Auch der Geruchssinn schläft

Mit dem Nachtschlaf kommt die wichtige Ruhepause für Körper und Geist. Doch leider wird dabei auch ein wichtiges menschliches Frühwarnsystem abgeschaltet: der Geruchssinn. Brandrauch riecht man im Schlaf nicht. Im Gegenteil: Er lässt uns sogar noch tiefer schlafen, denn das Kohlenmonoxid im Rauch narkotisiert. „Drei bis sechs Atemzüge führen zu tiefer Bewusstlosigkeit, weitere sechs bis sieben Atemzüge später ist man tot“, sagt Hauptbrandmeister Frank Groteclaes von der Feuerwehr Aachen.

Lautes Piepen ist Lebensretter

Rund 400 Menschen sterben jährlich in Deutschland bei Bränden, die Mehrheit davon in Privathaushalten.

Insgesamt werden hierzulande rund 200.000 Brände im Jahr gezählt. Dabei ist durchaus nicht immer Fahrlässigkeit im Spiel – sehr oft sind auch technische Defekte die Ursache. Und die können jederzeit und überall auftreten. Auch deshalb verunglücken 70 Prozent aller Brandopfer nachts in den eigenen vier Wänden – und bei 95 Prozent der Brandtoten ist die Todesursache eine Rauchvergiftung!

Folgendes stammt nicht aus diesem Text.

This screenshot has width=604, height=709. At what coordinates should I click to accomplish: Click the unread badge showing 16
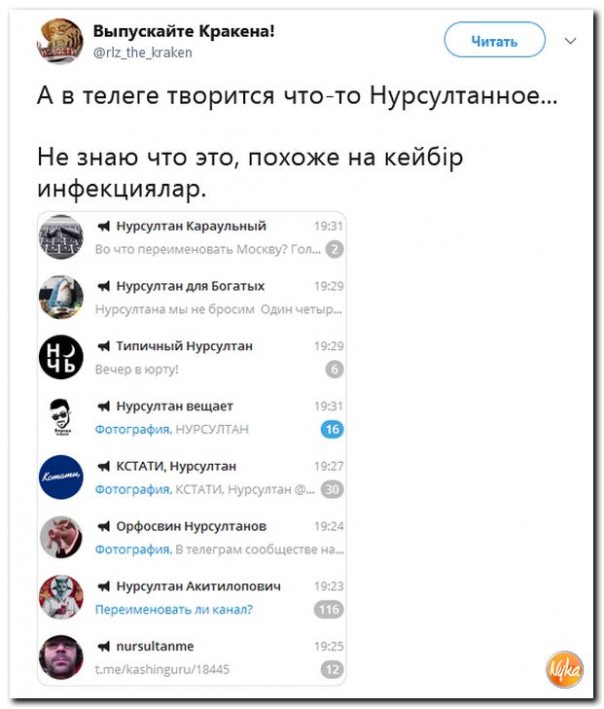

Das laute Piepen eines Rauchmelders ist in solch einer Situation ein wahrer Lebensretter. Der durchdringende Ton lässt jeden aus dem Schlaf hochschrecken. Seit Berlin im Juni 2016 als letztes Bundesland die Rauchwarnmelderpflicht eingeführt hat, sind die Geräte in Deutschland nun flächendeckend vorgeschrieben. Sie sollten mindestens in Schlafzimmer, Kinderzimmer und Flur installiert sein. Es gibt auch vernetzte Systeme. Tipp: Das VdS-Prüfzeichen der Versicherungswirtschaft verspricht eine Lebensdauer der Batterie von mindestens zehn Jahren.